## [Document text]
Like Toy Story, Wreck-It Ralph revolves around the secret life of toys, only here it’s characters from classic video arcade games.

And a very active life it is, complete with after-hour parties and a mass transit system that shuttles avatar straphangers through electrical cables to neighboring machines.

The titular Ralph (John C. Reilly) is a likable but lumbering 8-bit bruiser — with disproportionately large hands. He spends his Sisyphean existence endlessly smashing things as the villain of a fictional video game called Fix-It Felix Jr. — only to have them repaired by the game’s hyper-handy hero, Felix (Jack McBrayer), whom everyone loves.

But Ralph has an identity crisis: He no longer wants to be bad; he wants to be a good guy.

Quite an existential dilemma when you are programmed for bad behavior.

To cope, he attends "Bad-Anon" — a support group populated by a veritable rogue’s gallery of video-game heavies, including Zangrief from Streetfighter, Bowser from Super Mario Bros. and even Clyde the ghost from Pac-Man — where his villainy is validated, and he is warned, "You can’t mess with the program."

Resolved to prove his own "hero worthiness," Ralph "goes turbo" — program speak for crossing over into another game — a major no-no that puts the entire arcade in jeopardy, not to mention his own safety. If you die outside your game, you don’t regenerate.

Sneaking into an ultra-violent first-person shooter game called Heroes Duty, he encounters Calhoun (Jane Lynch), a no-nonsense futuristic marine, and battles a swarm of giant, flying, robotic bugs, inadvertently ending up in the candy-coated environs of Sugar Rush, a high-speed (and higher glucose) road-race game.

There, he befriends Vanellope von Schweetz aka "Glitch" (Sarah Silverman), a precocious, pony-tailed imp who frequently fragments into html coding.

She tells Ralph, "Everybody said I was a mistake and that I shouldn’t even exist." (Apparently, even "Candy Land" is not immune to a culture-of-death mentality.)

She desperately wants to compete in the Sugar Rush race, but the nutty, Napoleonic King of Candy (Alan Tudyk) is equally desperate to make sure she doesn’t.

Director Rich More does a nice job creating a believable cyber world, including an ingeniously rendered transportation hub inside an electrical junction box that is a mix of New York’s Grand Central Station and the cantina from Star Wars.

Also effective is the way More visually contrasts the retro, 8-bit characters with the realism of the newer avatars, prompting one of Ralph’s funnier lines. Upon meeting Calhoun, he blurts out admiringly, "Look at your high definition!"

Acknowledging that not all "advances" are improvements, the film seems to criticize the coarsening of culture exemplified by the aggressive Heroes Duty by having Ralph ask rhetorically: "When did video games become so violent?"

There’s enough screwball zaniness to keep kids entertained, but the target audience is the accompanying adults old enough to have actually cut their gaming teeth playing Frogger and Pac-Man in the 1980s.

As with many animated films these days, the humor has a bit of an edge, including a sight gag involving a zombie character having his heart pulled out — I believe a first for Disney.

## [Your tasks]
**a.** Rewrite the Wreck-It Ralph review passage starting with "Acknowledging that not" and going on through "first for Disney.", replacing "Frogger" with "Galaga".
**b.** According to the Wreck-It Ralph review, why is "going turbo" considered a major no-no?
**c.** Extend the Wreck-It Ralph review, picking up right after its last sentence.
The listing after the Wreck-It Ralph review is separate material.

## [Raw data]
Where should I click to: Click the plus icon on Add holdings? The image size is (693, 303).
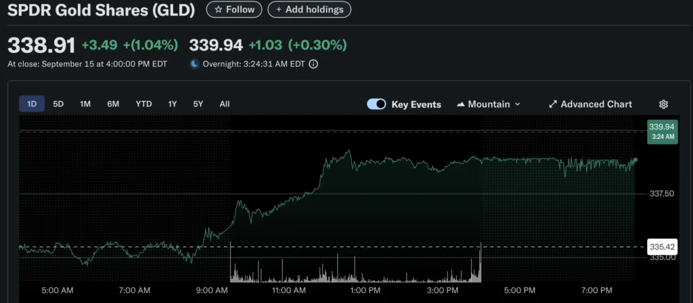click(279, 9)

## [The answers]
**a.**
Acknowledging that not all "advances" are improvements, the film seems to criticize the coarsening of culture exemplified by the aggressive Heroes Duty by having Ralph ask rhetorically: "When did video games become so violent?"

There’s enough screwball zaniness to keep kids entertained, but the target audience is the accompanying adults old enough to have actually cut their gaming teeth playing Galaga and Pac-Man in the 1980s.

As with many animated films these days, the humor has a bit of an edge, including a sight gag involving a zombie character having his heart pulled out — I believe a first for Disney.

**b.** Crossing over into another game puts the entire arcade in jeopardy and endangers Ralph's own safety. A character who dies outside his own game does not regenerate.

**c.**
Parents should also take serious note that there is a brief, but unwelcome, appearance by Satan, as part of the Bad-Anon attendees. Yes, he’s included among the "villains," but the chummy, light-hearted depiction is a far cry from Disney’s classic rendering of demonic evil in Fantasia’s "Night on Bald Mountain."

The film does score points for its worthy themes of self-sacrifice and loyalty. It also teaches a valuable lesson about aspiring to higher virtue, even heroism, despite false rationalizations that stunt true moral growth, as comically conveyed in the Bad-Anon mantra: "I’m a bad guy, and that’s good. I will never be good, and that’s not bad."

On a theological level, the film’s underlying premise — that we are able to make moral choices — seems to support a Catholic view of free will, as opposed to the Calvinistic pre-determinism expressed by one character: "We can’t change who we are."

Having said all that, there are some glitches that prevent Wreck-It Ralph from being the movie it could have been.

First, Ralph is never established as truly being a "bad" guy, which undercuts real character development. As for the secondary characters, they lack the distinct personalities that made the supporting toys in Toy Story so endearing and memorable.

Toy Story set the bar very high, but in aspiring to that Pixar pinnacle, Wreck-It Ralph falls emotionally short. The central relationship between Ralph and Vanellope — though sweet — didn’t engage me the way Woody and Buzz’s did, or, for that matter, the pairings of Marlin and Nemo, Sully and Mike in Monsters, Inc., curmudgeonly Carl and Russell in Up or even Lightening and Mater in Cars.

Perhaps comparisons to those films are unfair. Despite the ’80s nostalgia, a video arcade can’t compete with the iconic childhood charm of Buzz and Woody’s world and therefore doesn’t resonate as deeply on a sentimental level.

Wreck-It Ralph has its genuinely amusing and even heartfelt moments, but the fun is mostly fleeting, and when it’s finally game over, the joy doesn’t stick.

The film is preceded by the short Paper Airplane by John Kahrs, a silent, black-and-white love story that’s worth the price of admission for the adults, though it may fly over the heads of children.

David DiCerto, former film reviewer for the Office for Film & Broadcasting of the

U.S. Conference of Catholic Bishops, is co-host of Reel Faith on NET NY with Register film critic Steven D. Greydanus,

who is studying for the permanent diaconate in the Archdiocese of Newark, New Jersey.

 

Content Advisory: Some mildly crude humor and double entendre; action and peril, including some violent and scary images that may be frightening for young children.